The second oxide film O2 is formed in direct contact with the first Group III nitride layer I1. The second oxide film O2 is a surface oxide film obtained by oxidizing Al_xGa_1−xN. The second oxide film O2, for example, Al₂O₃, AlO_xN_yor Al_aGa_bO_xN_yis uniformly obtained on the first Group III nitride layer I1 by oxidizing surface AlGaN of the surface. On the second oxide film O2 is formed the n-type contact layer 110 corresponding to the first conductive type first semiconductor layer.
Each thickness of the first oxide film O1 and the second oxide film O2 is preferably in a range from larger than 2 nm to not larger than 100 nm, more preferably in a range from 3 nm to 100 nm. The first and second oxide films O1 and O2 can be uniformly formed on the entire surfaces of the substrate S1 and the first Group III nitride layer I1 in these thickness ranges, respectively. The thickness ranges are also effective enough to perfectly and uniformly invert the polarity of the first Group III nitride layer I1 from the polarity of the substrate and invert the polarity of the n-type contact layer 110 from the polarity of the first Group III nitride layer I1.
The n-type contact layer 110 is provided to form an ohmic contact with the n-electrode N1. The n-type contact layer 110 is formed in direct contact with the second oxide film O2. The n-electrode N1 is disposed on the n-type contact layer 110. The n-type contact layer 110 is made of, for example, n-type GaN.
The n-side cladding layer 130 is a strain relaxation layer for relaxing the stress applied to the light-emitting layer 140. The n-side cladding layer 130 is formed on the n-type contact layer 110. The n-side cladding layer 130 is formed through depositing, for example, Si-doped AlGaN layers.
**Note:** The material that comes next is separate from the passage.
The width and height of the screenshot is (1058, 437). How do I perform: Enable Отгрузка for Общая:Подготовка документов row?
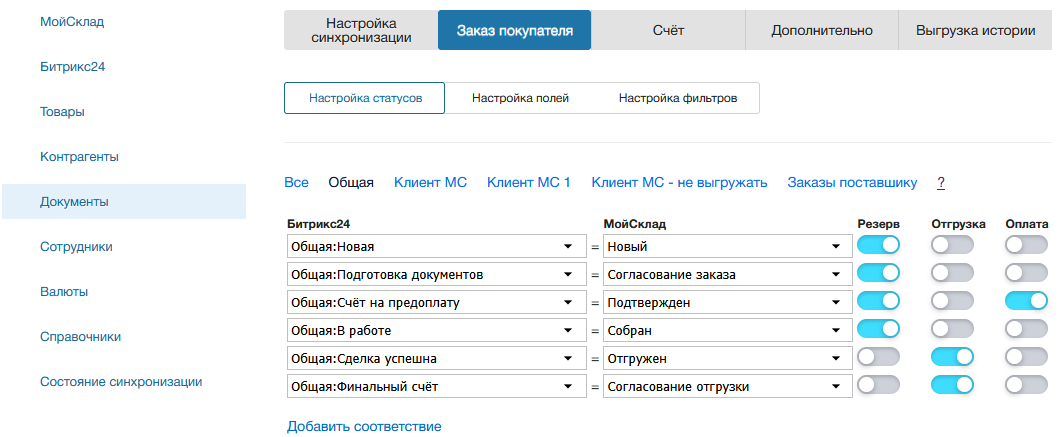952,273
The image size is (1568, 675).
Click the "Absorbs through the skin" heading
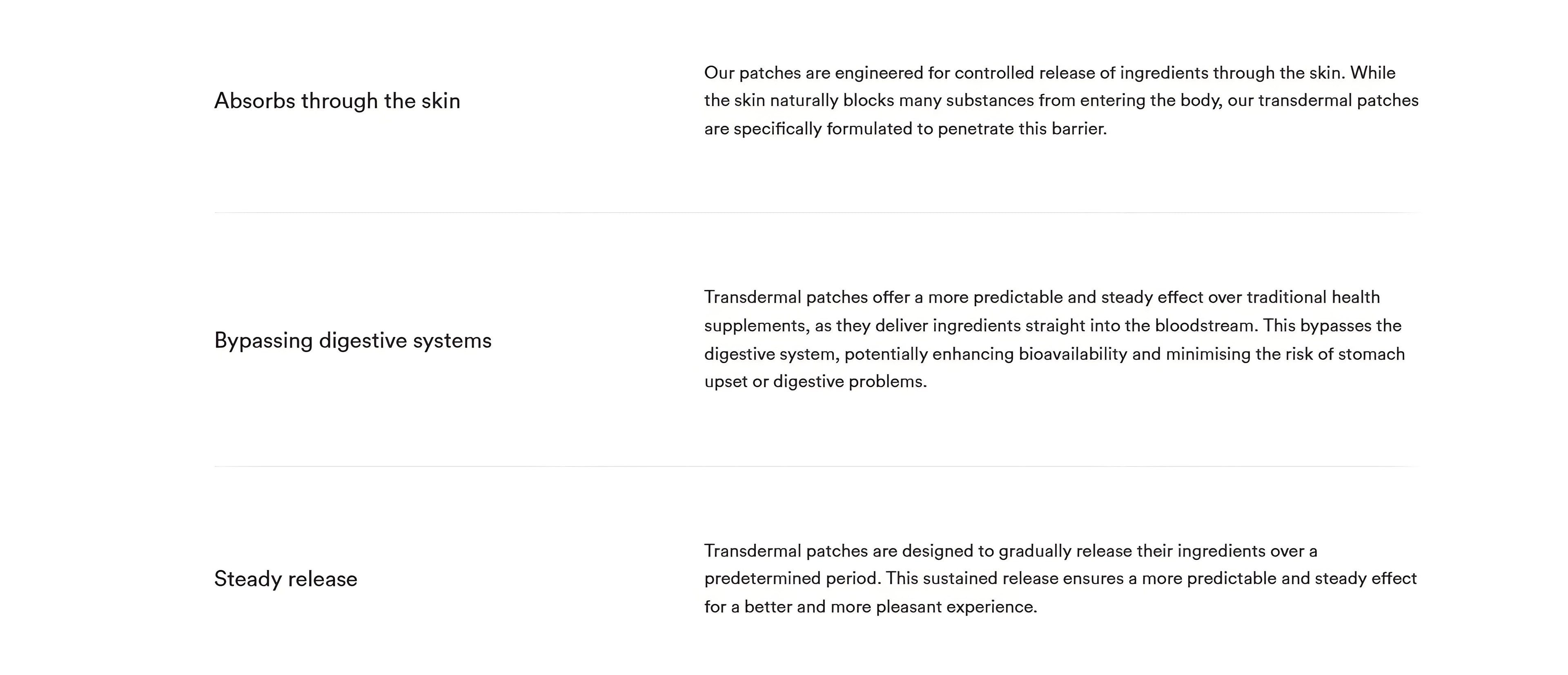tap(337, 101)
Needless to say, the semiconductor may be made of semiconductor layers having other composition.
The light-emitting layer 140 emits light through recombination of an electron with a hole. The light-emitting layer 140 is formed on the n-side cladding layer 130. The light-emitting layer 140 is formed through repeatedly depositing layer units each formed by depositing a well layer and a barrier layer. That is, the light-emitting layer 140 has a multiple quantum-well (MQW) structure. The light-emitting layer 140 may have a cap layer formed on the well layer. The light-emitting layer 140 may have a single quantum-well structure.
The p-side cladding layer 150 is formed on the light-emitting layer 140. The p-side cladding layer 150 is formed through depositing p-type AlGaN layers. Needless to say, the semiconductor may be made of semiconductor layers having other composition.
The p-type contact layer 160 is provided to form an Ohmic contact with the transparent electrode TE1. The p-type contact layer 160 is formed on the p-side cladding layer 150. The p-type contact layer 160 is made of, for example, Al_YGa_1−YN (0≤Y≤1).
The transparent electrode TE1 is provided to diffuse current in a light-emitting surface. The transparent electrode TE1 is formed on the p-type contact layer 160. The transparent electrode TE1 is preferably made of at least one selected from a group consisting of ITO, IZO, ICO, ZnO, TiO₂, NbTiO₂, TaTiO₂, and SnO₂. The transparent electrode TE1 may be a blue transparent electrode.
The p-electrode P1 is formed on the transparent electrode TE1. The p-electrode P1 is formed by combining at least one selected from a group consisting of Ni, Au, Ag, Co, and others. Needless to say, other composition may be used. The p-electrode P1 is conductive with the p-type semiconductor layer.
The n-electrode N1 is formed on the n-type contact layer 110. The n-electrode N1 is formed by combining at least one selected from a group consisting of Ni, Au, Ag, Co, Ti, V, and others. Needless to say, other composition may be used. The n-electrode N1 is conductive with the n-type semiconductor layer.
The light-emitting device 100 may include a protective film for protecting the semiconductor layer.

2. Oxide Film

2-1. Peripheral Structure of Oxide Film

FIG. 2 is an enlarged view drawn by extracting the periphery of the oxide film. As shown in FIG. 2, the substrate S1 has a main surface S1 u. The main surface S1 u is Al polar surface (+c plain). The first oxide film O1 has a bottom surface O1 d and a top surface O1 u. The first Group III nitride layer I1 has a bottom surface I1 d and a top surface I1 u. The second oxide film O2 has a bottom surface O2 d and a top surface O2 u. The n-type contact layer 110 has a bottom surface 110 d.
As shown in FIG. 2, the bottom surface O1 d of the first oxide film O1 is in contact with the main surface S1 u of the substrate S1. The top surface O1 u of the first oxide film O1 is in contact with the bottom surface I1 d of the first Group III nitride layer I1.
The bottom surface O2 d of the second oxide film O2 is in contact with the top surface I1 u of the first Group III nitride layer I1. The top surface O2 u of the second oxide film O2 is in contact with the bottom surface 110 d of the n-type contact layer 110.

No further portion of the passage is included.